## [TASK TO COMPLETE]
Return the lines of the data below, from the one containing "This screenshot has width=1328, height=656." through the very last, exactly and with both ends included; no pictures.
▼▼▼
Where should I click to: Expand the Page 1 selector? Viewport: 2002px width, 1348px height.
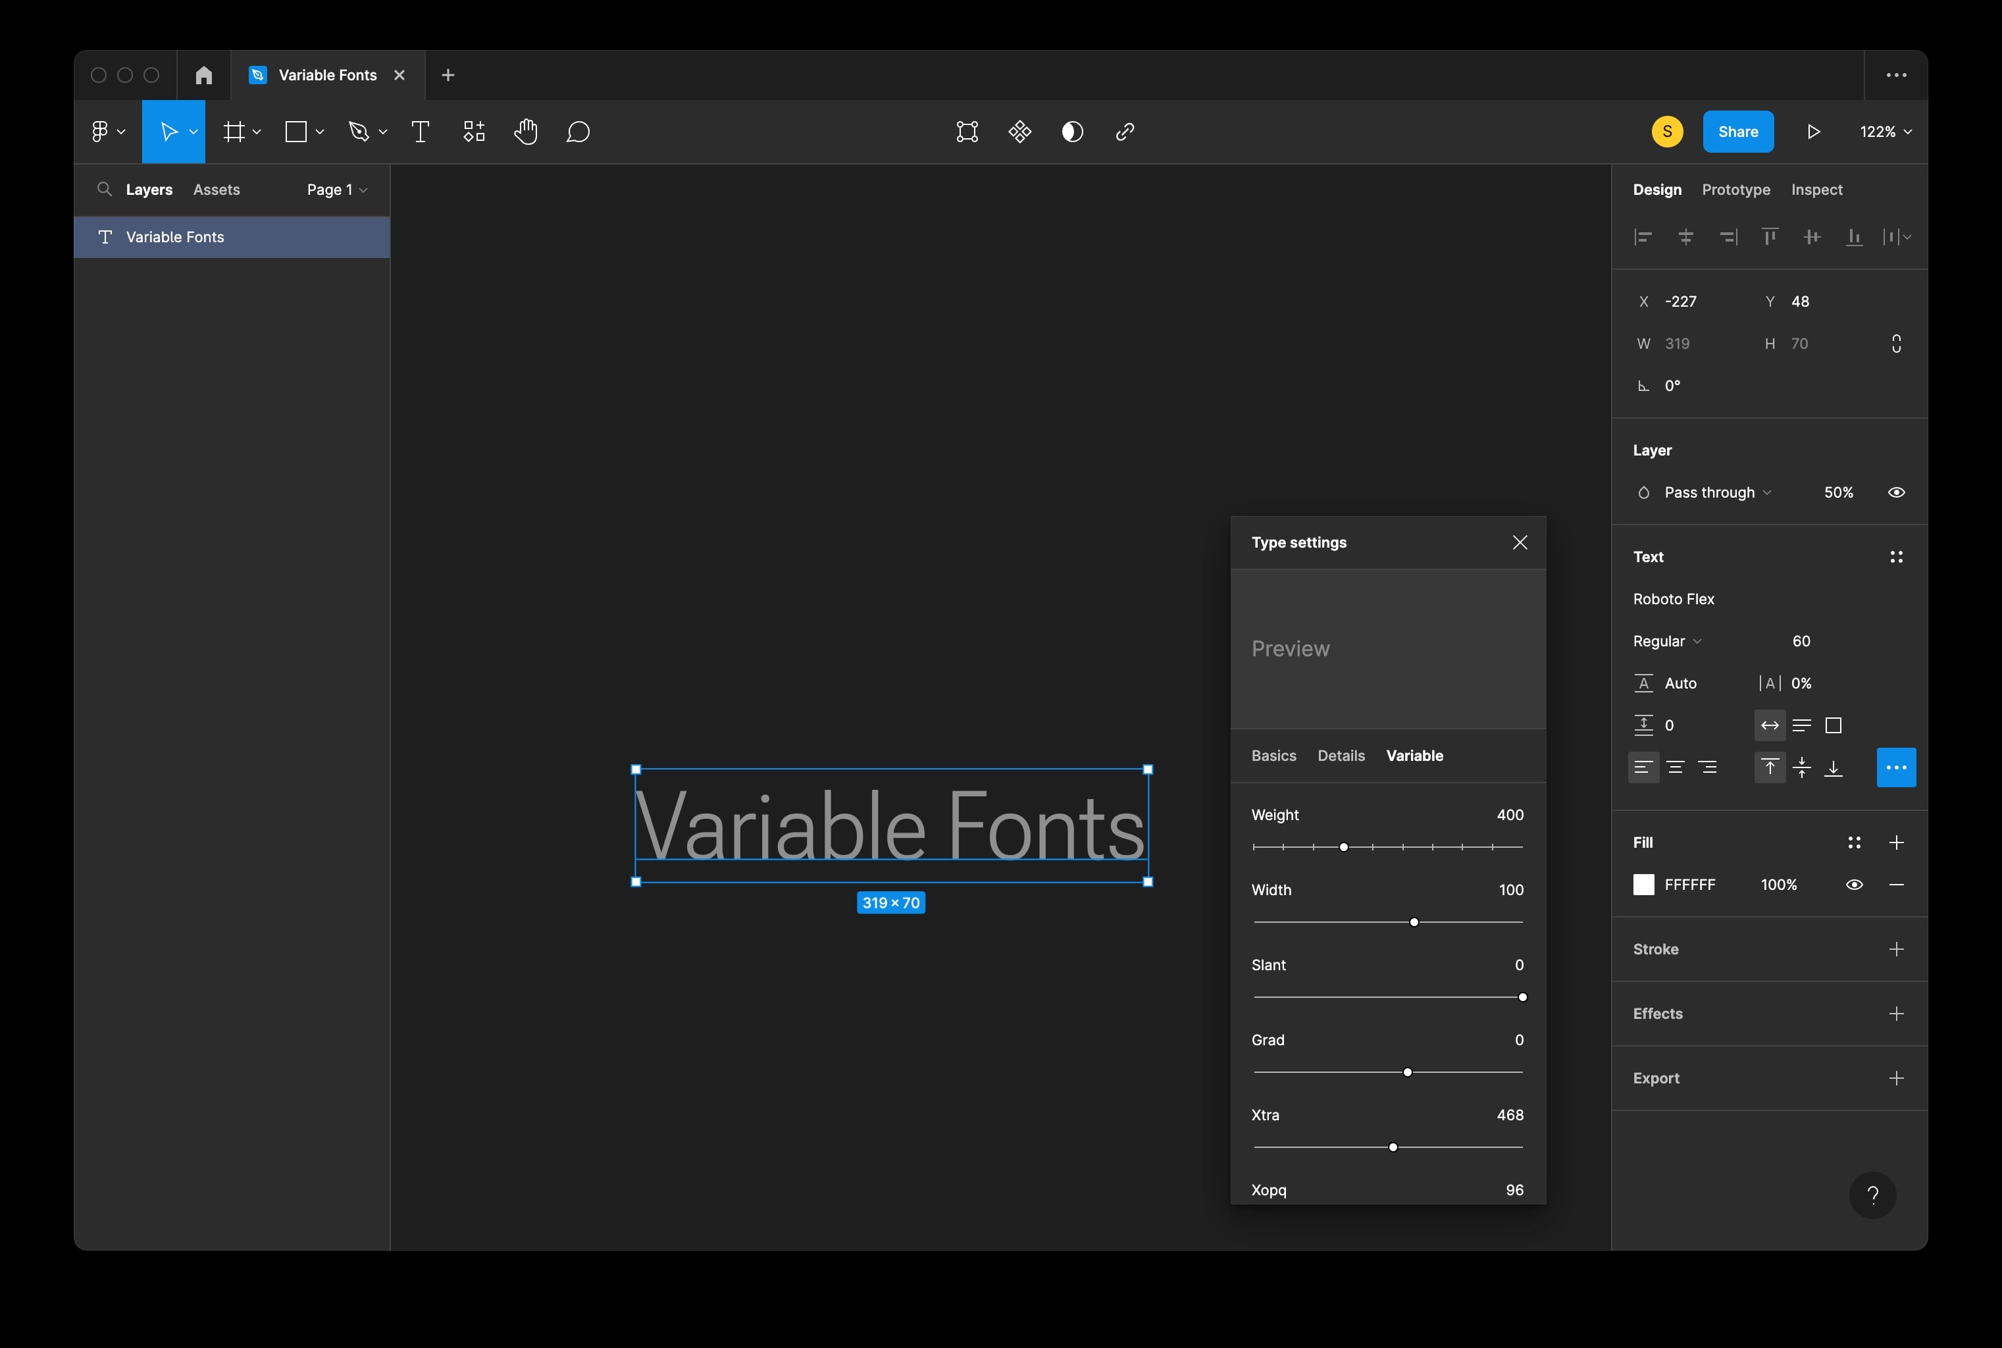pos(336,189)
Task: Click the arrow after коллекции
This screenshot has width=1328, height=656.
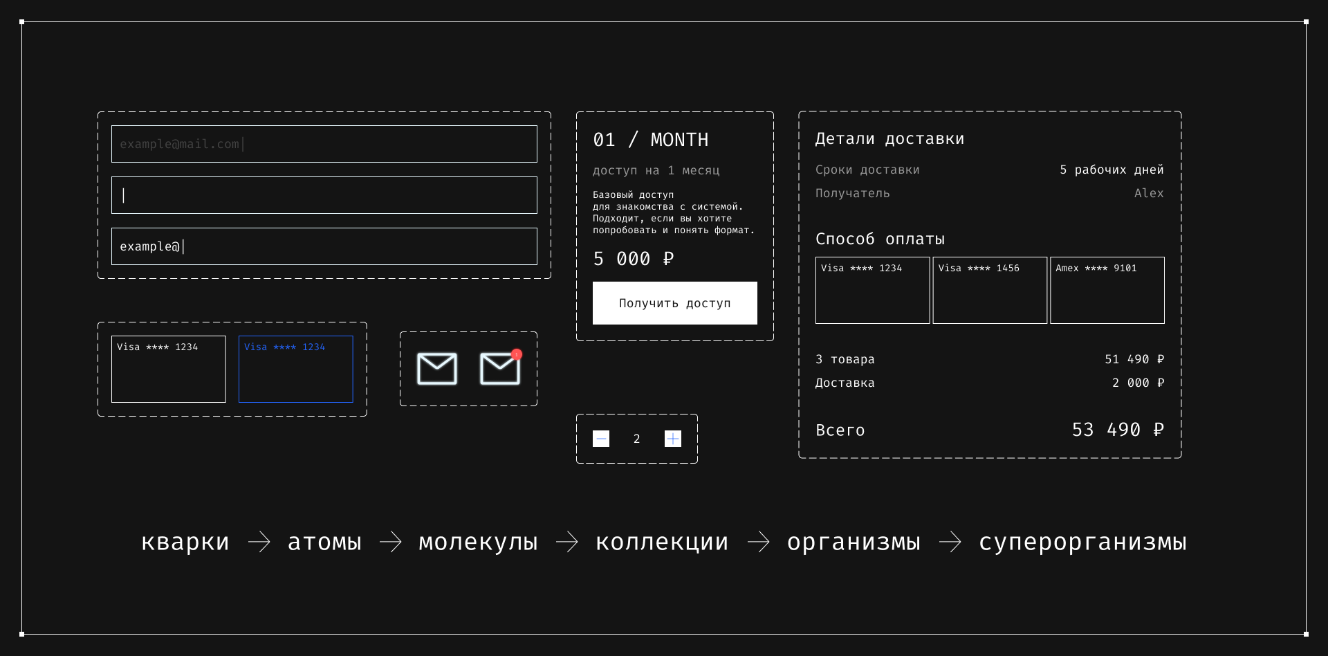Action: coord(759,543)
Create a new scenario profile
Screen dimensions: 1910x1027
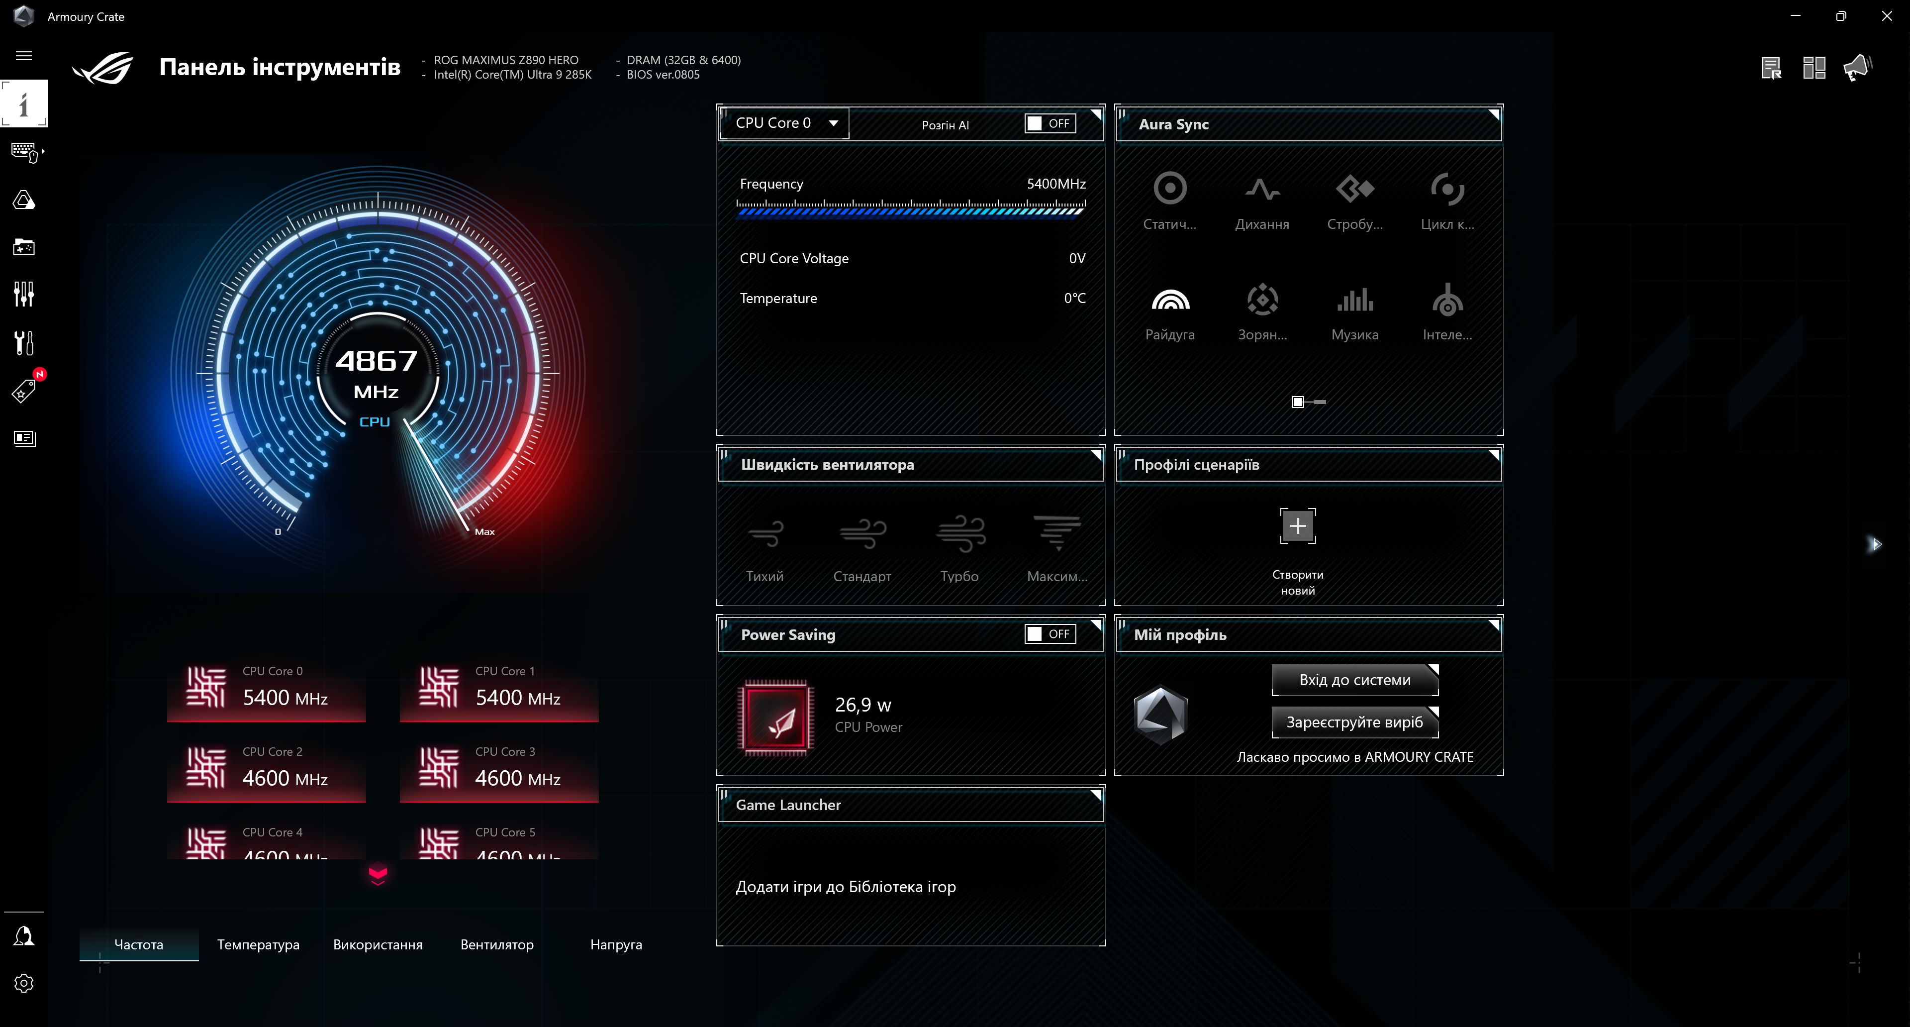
▲▲▲
## [RESPONSE AREA]
This screenshot has width=1328, height=656.
Action: coord(759,543)
Create a new scenario profile
Screen dimensions: 1910x1027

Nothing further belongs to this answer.